### SUPPLIED MATERIAL
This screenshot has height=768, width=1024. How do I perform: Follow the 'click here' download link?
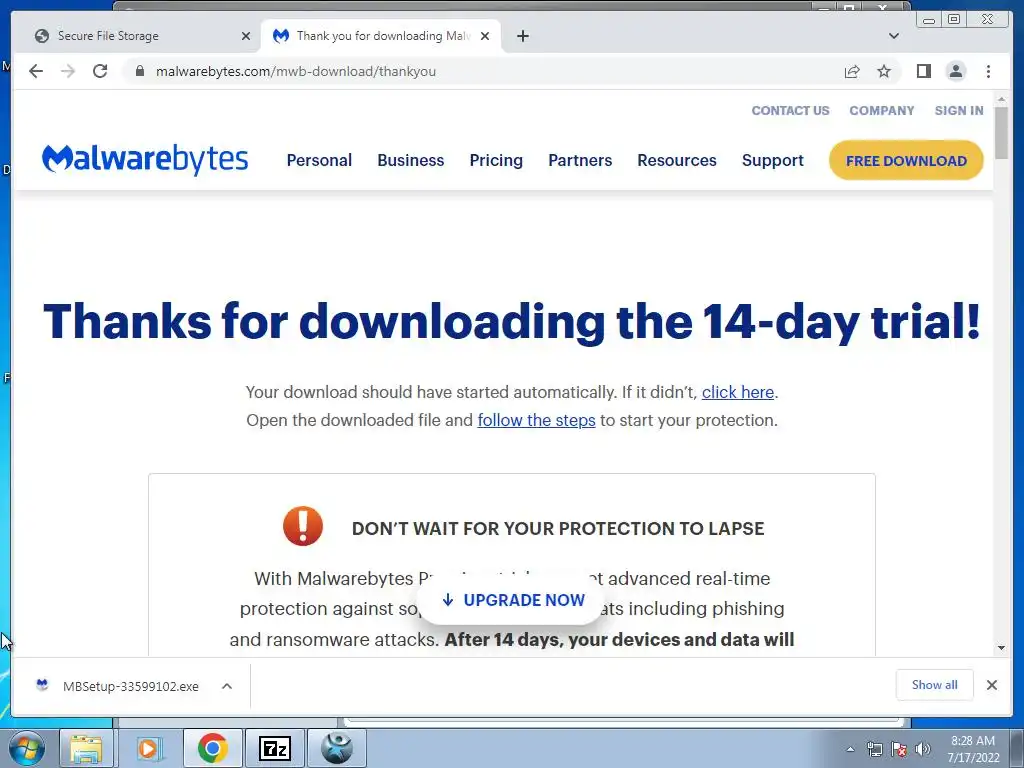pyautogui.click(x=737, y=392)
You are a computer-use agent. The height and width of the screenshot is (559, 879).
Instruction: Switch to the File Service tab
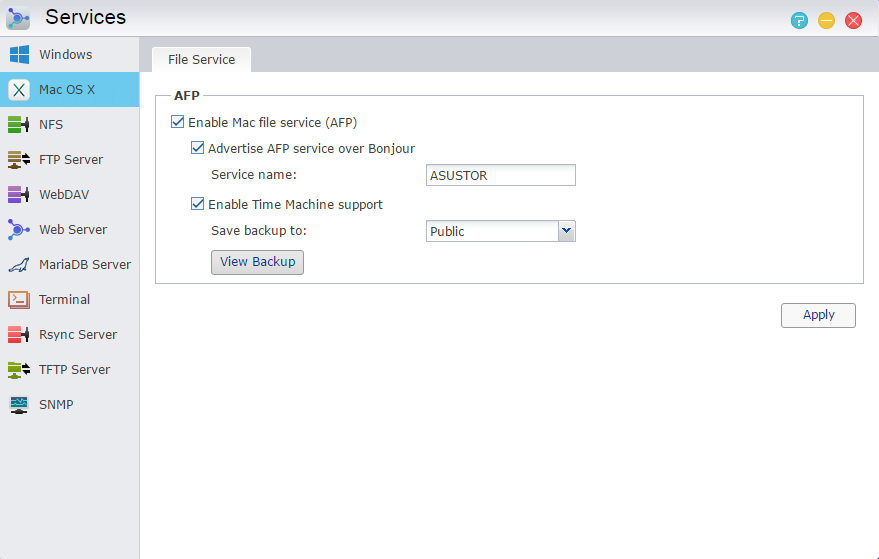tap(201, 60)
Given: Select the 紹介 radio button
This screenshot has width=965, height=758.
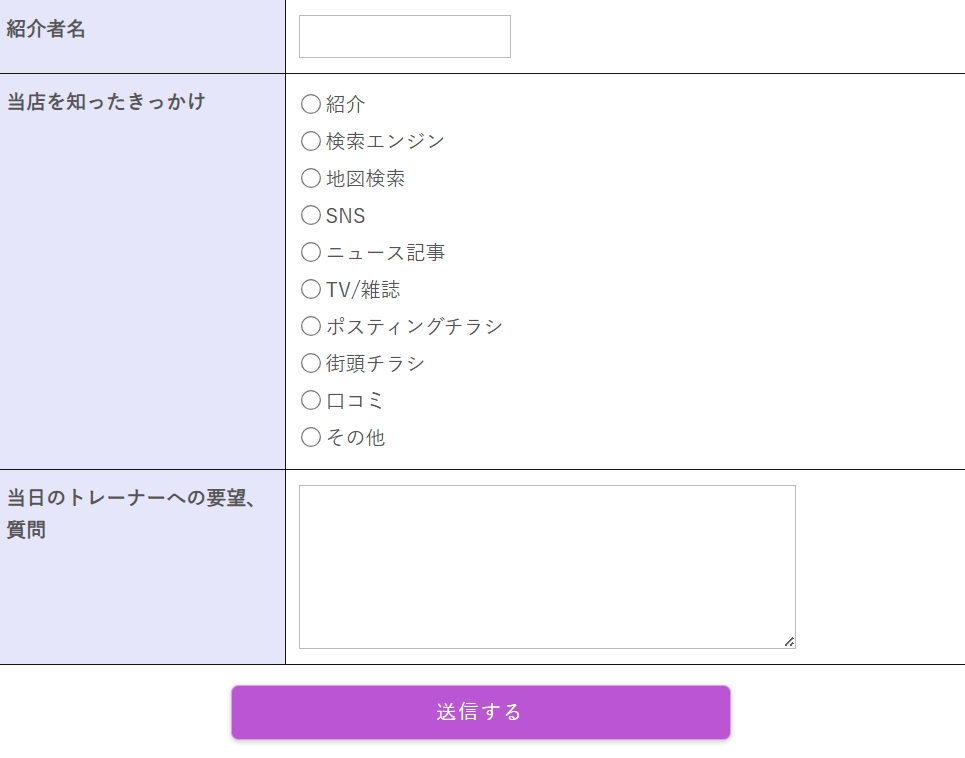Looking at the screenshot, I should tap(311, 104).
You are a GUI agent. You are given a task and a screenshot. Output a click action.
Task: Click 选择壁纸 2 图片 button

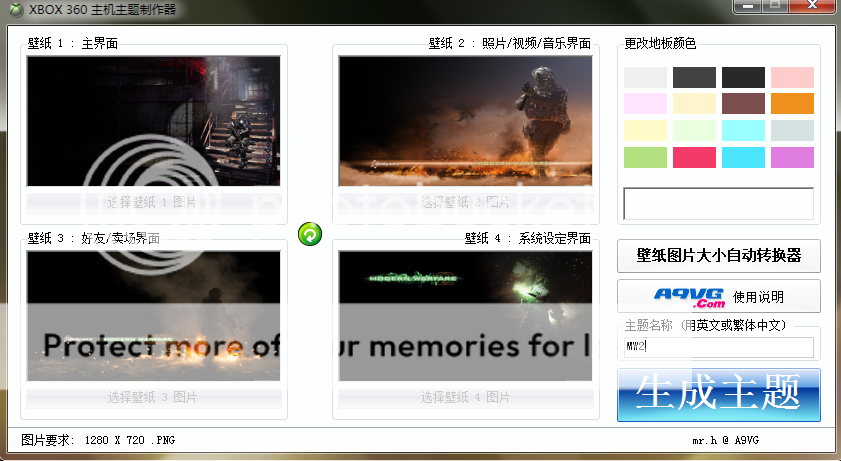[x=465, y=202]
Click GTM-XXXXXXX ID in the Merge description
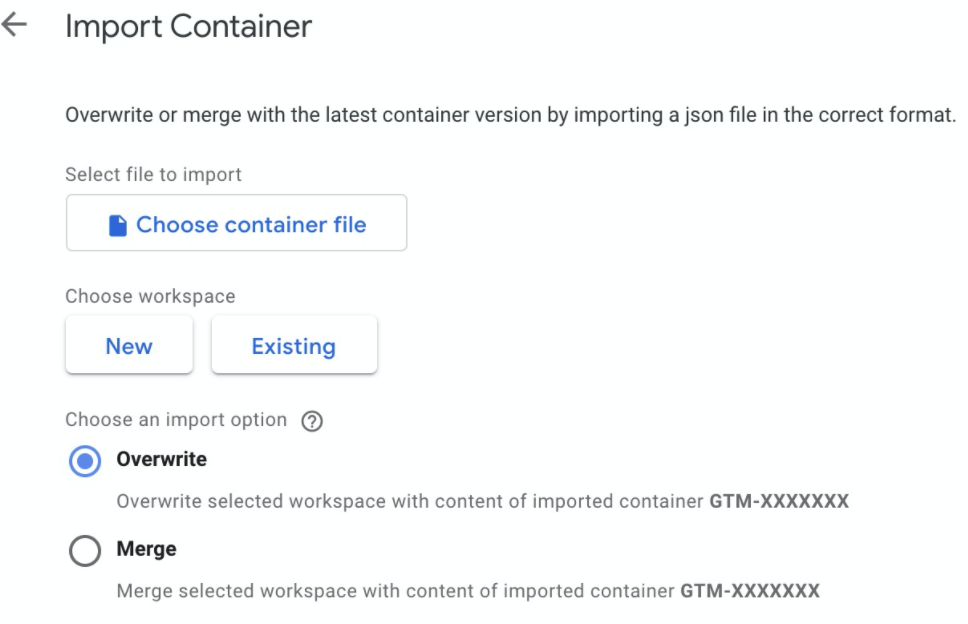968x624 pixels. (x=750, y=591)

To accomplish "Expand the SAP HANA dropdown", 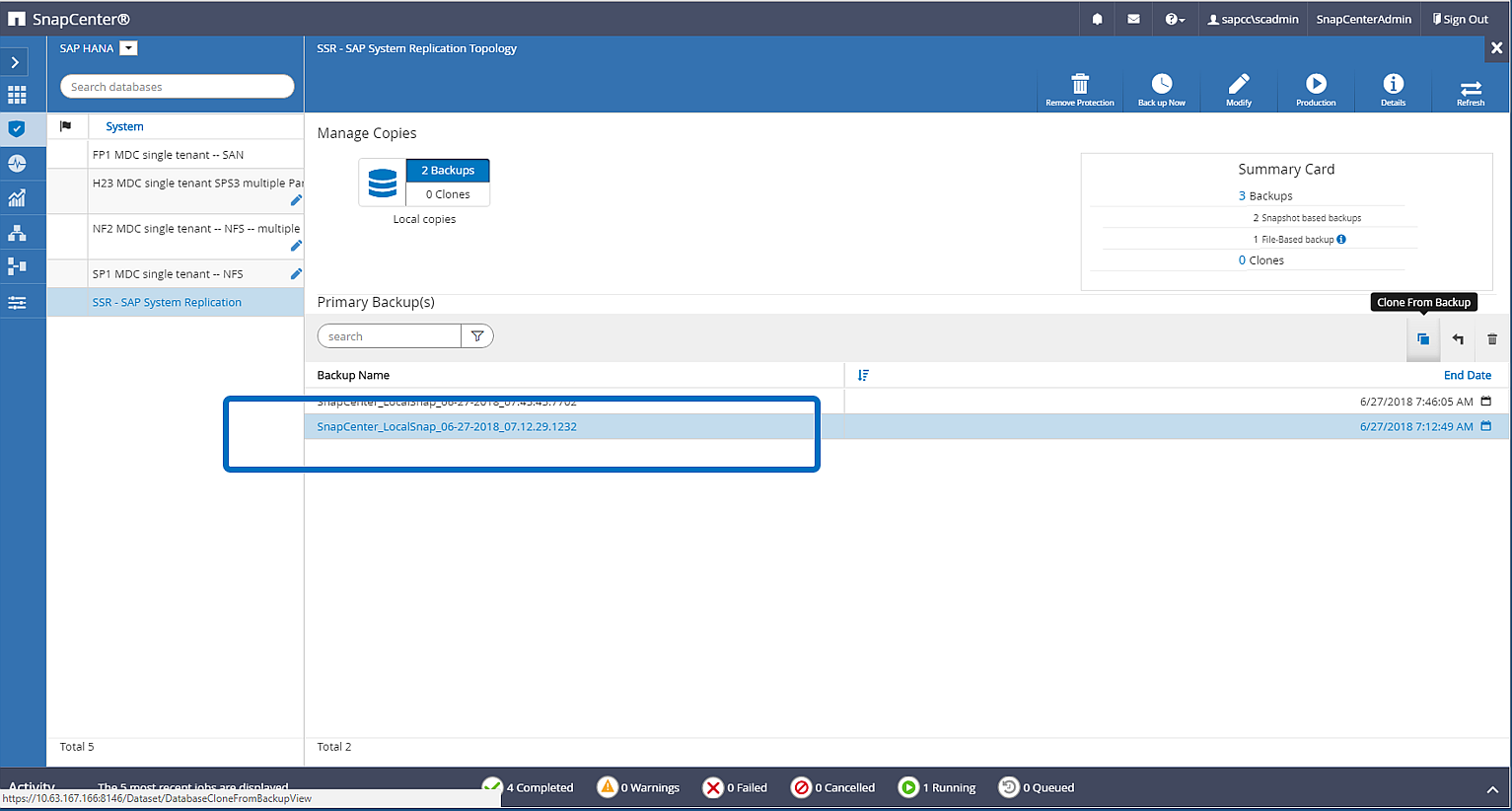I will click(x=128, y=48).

### TASK ITEM
Which lines of the data contain "agent"? Copy them all.

### RESPONSE BOX
You are a computer-use agent. The height and width of the screenshot is (559, 879).
You are a GUI agent. You are given a task and a screenshot. Output a click action.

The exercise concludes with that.